Thursday, August 31, 2006

Not all is Black and White

I thought a morbid start to the day this morning with something about soon to be released film, Black Dahlia. The horrific murder of an aspiring hollywood actress who's career was cut short (no pun intended) in 1947. She was cut in half and slashed across the face and then her naked body dumped. Truely horrific. Although there were many arrests no one was ever convicted of the crime to this day.
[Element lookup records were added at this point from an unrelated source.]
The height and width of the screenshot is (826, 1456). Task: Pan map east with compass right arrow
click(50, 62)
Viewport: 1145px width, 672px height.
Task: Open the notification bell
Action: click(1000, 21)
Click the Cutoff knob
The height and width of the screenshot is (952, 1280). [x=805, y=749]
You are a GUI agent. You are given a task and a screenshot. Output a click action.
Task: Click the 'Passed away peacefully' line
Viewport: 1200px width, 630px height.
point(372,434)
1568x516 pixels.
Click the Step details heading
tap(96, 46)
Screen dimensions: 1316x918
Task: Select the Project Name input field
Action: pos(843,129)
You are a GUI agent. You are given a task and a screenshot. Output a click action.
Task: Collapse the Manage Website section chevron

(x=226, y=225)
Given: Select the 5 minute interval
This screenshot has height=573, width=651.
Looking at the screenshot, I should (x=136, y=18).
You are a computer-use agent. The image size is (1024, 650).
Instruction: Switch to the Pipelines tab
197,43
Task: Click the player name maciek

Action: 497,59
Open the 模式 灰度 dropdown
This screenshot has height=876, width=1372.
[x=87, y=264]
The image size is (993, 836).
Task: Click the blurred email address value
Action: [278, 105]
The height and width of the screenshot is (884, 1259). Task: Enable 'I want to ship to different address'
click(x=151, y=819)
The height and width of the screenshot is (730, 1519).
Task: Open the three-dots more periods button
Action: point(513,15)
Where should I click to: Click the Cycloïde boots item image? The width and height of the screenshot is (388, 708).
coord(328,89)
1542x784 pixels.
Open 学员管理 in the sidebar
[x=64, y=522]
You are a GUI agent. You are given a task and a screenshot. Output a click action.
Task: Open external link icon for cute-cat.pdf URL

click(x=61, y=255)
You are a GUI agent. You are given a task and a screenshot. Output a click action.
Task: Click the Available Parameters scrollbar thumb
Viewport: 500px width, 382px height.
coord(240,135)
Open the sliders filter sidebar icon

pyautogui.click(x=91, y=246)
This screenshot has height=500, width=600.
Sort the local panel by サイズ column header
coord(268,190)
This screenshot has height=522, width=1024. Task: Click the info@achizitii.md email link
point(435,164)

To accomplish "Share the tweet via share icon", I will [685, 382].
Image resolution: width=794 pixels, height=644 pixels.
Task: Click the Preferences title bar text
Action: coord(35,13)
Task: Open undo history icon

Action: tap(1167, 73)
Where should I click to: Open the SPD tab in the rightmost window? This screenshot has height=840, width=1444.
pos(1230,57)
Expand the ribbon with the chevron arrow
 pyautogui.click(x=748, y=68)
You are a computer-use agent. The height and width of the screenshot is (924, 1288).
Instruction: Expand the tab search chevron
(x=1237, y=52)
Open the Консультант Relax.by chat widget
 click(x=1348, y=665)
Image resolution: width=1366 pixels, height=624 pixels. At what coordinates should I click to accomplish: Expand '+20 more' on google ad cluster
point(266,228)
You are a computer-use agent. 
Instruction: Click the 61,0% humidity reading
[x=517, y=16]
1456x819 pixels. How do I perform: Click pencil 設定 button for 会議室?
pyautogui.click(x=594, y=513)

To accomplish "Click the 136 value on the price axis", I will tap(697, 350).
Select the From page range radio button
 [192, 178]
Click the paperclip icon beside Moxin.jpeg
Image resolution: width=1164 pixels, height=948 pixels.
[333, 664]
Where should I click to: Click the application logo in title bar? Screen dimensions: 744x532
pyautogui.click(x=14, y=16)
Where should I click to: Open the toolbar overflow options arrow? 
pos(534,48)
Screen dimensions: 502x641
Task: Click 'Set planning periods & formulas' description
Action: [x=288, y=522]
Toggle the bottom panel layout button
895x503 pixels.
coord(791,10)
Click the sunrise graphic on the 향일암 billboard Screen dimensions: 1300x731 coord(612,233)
Unsolved murders are never pleasant as we know in good old blighty. Jack the Ripper? Still no idea about his identity either. What I personally find most disturbing of all is really the minds of some ordinary people who choose to make millions out of something so distressing. I'm not going to moan and groan about this too much as people tend to do as they please as long as it is seen as being morally acceptable. Does it make it acceptable to take pictures of Princess Diana and then to later publish the pictures? Not even Hello and OK! readers would find that acceptable (although a certain Italian magazine though it was).

Jack the Ripper spawned countless good, bad and damn right atrocious TV movies and cinema film releases. Nearly every single person involved with the production of every movie stands to profit from it. Profit from a murder (or two). Its as bad as walking to the tourist trap in East London and some old chancer looking to make a quick buck sets up a make shift stall with the sign "Jack the Ripper Tours Here". Some people will say, "well you've got to make money somehow". I'm not trying to say that every single person has made profits from 'immoral' earnings. A story has to be told as each and everyone of us has a sense of morbid curiosity to listen to it. That should be down to someone who can maintain the integrity of the facts and not glamourise/hollywoodise it.

Black Dahlia is I believe the first effort from Hollywood to describe the terrible events that happened. Will I go and see it? Maybe. Probably not. Why? The murder was sensationalised back then and it is now. Going to the principles I described earlier, why give this tragic crime a second look. Why not a film about Stephen Lawrence or Damilola Taylor?